Barron's Magazine, "America's premier financial weekly," boasts a paid circulation of 301,230. Barron's claims it "has been influencing the decisions of investors for more than 80 years."
Publisher Dow Jones & Company also puts out the Wall Street Journal, which claims print and online circulation of 2.1 million (WSJ Online is subscriber-only).
Barron's online editor Howard Gold authors a twice-monthly capitalist call-to-arms, "Fighting the Tape." On Thursday, Gold tackled an up-and-coming VRWC talking point: the decline and fall of the mainstream media in western culture.
You definitely want to read Two Cheers For the Mainstream Media. We're winning. And they are very frightened.
The mainstream media is in trouble. Big trouble. According to Gold:
A crisis of confidence has combined with a technological revolution and structural economic change to create what can only be described as a perfect storm, especially for newspapers and broadcast news outlets.
The Jayson Blair scandal that rocked The New York Times in 2003 revealed the kind of ineptitude and imperiousness that The Times loves to expose in others (see Fighting the Tape, "Times Fiasco Has Lessons For Us All," May 22, 2003).
Internet bloggers have bagged some big pelts in recent months. They took down some experienced producers at CBS News' 60 Minutes and may have accelerated anchor Dan Rather's retirement over a questionable preelection story about President Bush's National Guard service.
And Eason Jordan, the chief news executive of CNN, resigned after bloggers recounted remarks he apparently made in Davos, Switzerland that the U.S. military was targeting journalists in Iraq.
Funny. To sketch the malaise of the media, Gold follows precisely the same post hoc ergo propter hoc (Blair-to-Rather-to-Eason Jordan) fallacy as Ann Coulter. Can you say "Republican Talking Points?"
More solid Gold:
...the Internet...is undermining the traditional media in many ways.
Meanwhile, print's business model is imploding as younger readers turn toward free tabloids and electronic media to get news (see Fighting the Tape, "The Print Media's Malaise Runs Deep," July 22. 2004).
Forget that almost anyone with any brains has been saying this for 10 years already. Not to worry, Gold chortles. "Bloggers" are a flash in the pan.
When their 15 minutes are over, bloggers will assume a necessary but limited role: as a source of lively opinion and a reality check on the mainstream media. Those that have the highest standards will be recognized as independent journalists.
Real journalists, Gold claims, are professionals, and:
...professional journalists still do a better job than anyone else of informing the public about the most important events of our day.

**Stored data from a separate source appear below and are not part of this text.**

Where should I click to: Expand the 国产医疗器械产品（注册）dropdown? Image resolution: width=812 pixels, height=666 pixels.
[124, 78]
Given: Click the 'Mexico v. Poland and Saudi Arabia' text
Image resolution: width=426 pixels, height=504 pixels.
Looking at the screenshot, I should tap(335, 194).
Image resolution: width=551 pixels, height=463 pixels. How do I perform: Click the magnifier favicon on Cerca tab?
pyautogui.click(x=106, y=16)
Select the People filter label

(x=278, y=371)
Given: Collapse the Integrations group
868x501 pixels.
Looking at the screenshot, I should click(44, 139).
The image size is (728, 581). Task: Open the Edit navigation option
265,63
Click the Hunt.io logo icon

"Professionals" are more relevant than bloggers for the simple reason that:
...we get paid for what we do, and in a capitalist economy that's the way talent is recognized and rewarded.
And, when all is said and done, "professional standards" constitute the biggest stick corporate media can wave at the "blogs." Even so, Gold finally admits, corporate media is feeling a strain. Here's the demise of the mainstream press in pure capitalese:
The fraying of business models that worked for so long is putting enormous pressure on some short-sighted corporate managements to cut resources dramatically to preserve illusory profit margins.
That has driven too many talented people out of the business and has made it increasingly difficult for those who remain to do their jobs.
And unrelenting political pressure - mostly, it must be said, from the right - has often led the media into timidity and self-censorship precisely when the public would be best served by vigorous questioning of authority.
Like most clichés, the term "liberal bias" has a grain of truth, and was probably more valid 20 years ago when conservatives still could plausibly view themselves as a beleaguered minority.
But now that they're pretty solidly in power, some are using that phrase to bully journalists who might try to publish inconvenient information. It's also a nice fig leaf that allows people who have strong opinions to ignore facts they just don't want to hear.
The same might accurately be said of Mr. Gold's "two cheers." If this is the best they've got, it's pretty clear we are winning the war for truth, the corporate media can see the handwriting on the wall, and they are sincerely frightened.